(The Right Hon. A.J. Balfour.)

This is the "transmissive" as opposed to the "productive" theory and the whole position is very like that which obtained in Psychology some years ago. William James then showed that although it was possible to interpret the observed facts of Psychology on the hypothesis that the brain "produced" consciousness it was equally legitimate to do so on the hypothesis that it "transmitted" it.

As he said " ... Mere coincidence in two sets of phenomena does not prove that they are causally connected, that one produces the other. They may be quite separate from one another (psycho-physical parallelism) or both may be aspects of something else."

Personally I should be prepared to admit only the latter possibility. Causeless parallelism is incredible; as James himself admits elsewhere.

The analogy is very close. Just as consciousness is usually conceived to be due to the functioning of the brain but may, on the contrary exist apart from it and merely use the brain as a channel of manifestation, so also may Life exist apart from and use the body.

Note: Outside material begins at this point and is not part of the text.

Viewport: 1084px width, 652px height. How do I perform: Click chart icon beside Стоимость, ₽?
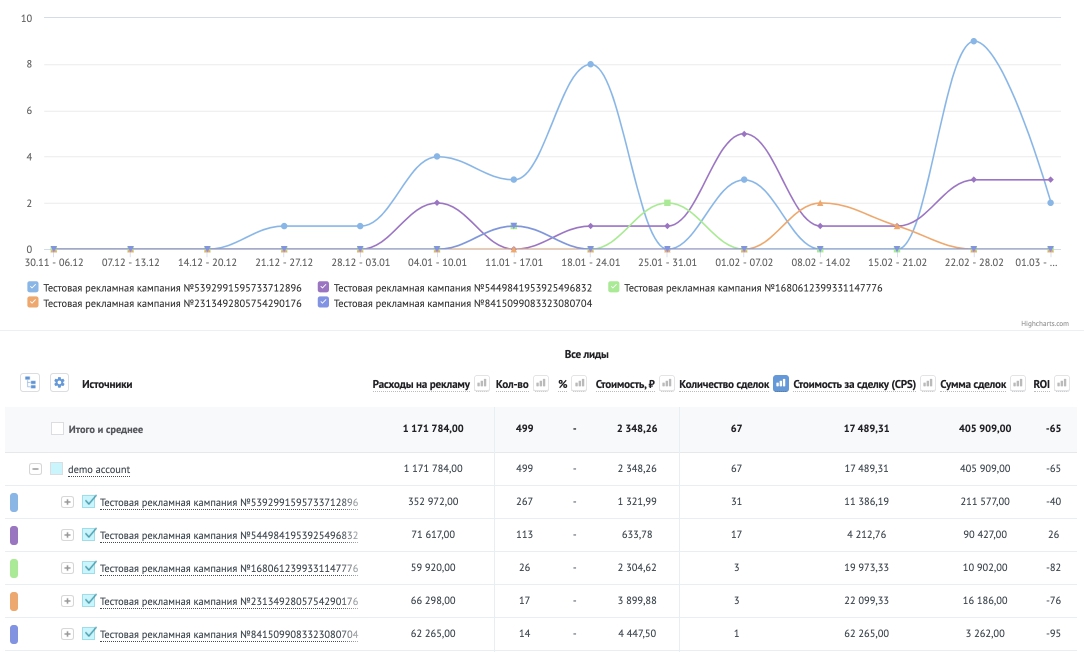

I will not go into the various arguments which support this view. Perhaps the most striking is that from the necessity for sleep—a phenomenon which appears to be exclusively associated with Life. A mechanism needs replenishing with fuel, it must have worn parts replaced and both these processes are accurately paralleled in the body of any living organism. But an engine does not need sleep, whereas a living organism not only needs it but cannot be satisfied with any substitute for it. It looks therefore as if Life could not be maintained from purely physical sources and this lends support to the view that it is an essentially extra-physical thing transmitted by, but not arising from, physical actions.

But this view leaves us with the difficulty that if we suppose that Life is transcendent to the Physical and uses it only as a means of manifestation we cannot see how it can do so without partaking of the nature of the physical and so losing its "selective," "guiding" or "intelligent" qualities. For in order that things should be causally connected they must have qualities in common. Are then we to say that life is a form of energy or that it is not?

As Mr. Carrington says: "We are ... driven into this dilemma: life must be an energy—but, as such, it cannot be purposive! Life is purposive, yet it must be an energy—for otherwise it could not affect the bodily energies and the material world."

M. Bergson adopts the "hair trigger" theory and supposes the Life only affects the physical energies of the body very slightly, just enough to deflect them this way or that. But this is not getting out of the difficulty at all, for the problem is one not of degree but of kind; it is just as difficult to imagine "non-energy" affecting energy "very slightly" as to imagine it affecting it a good deal.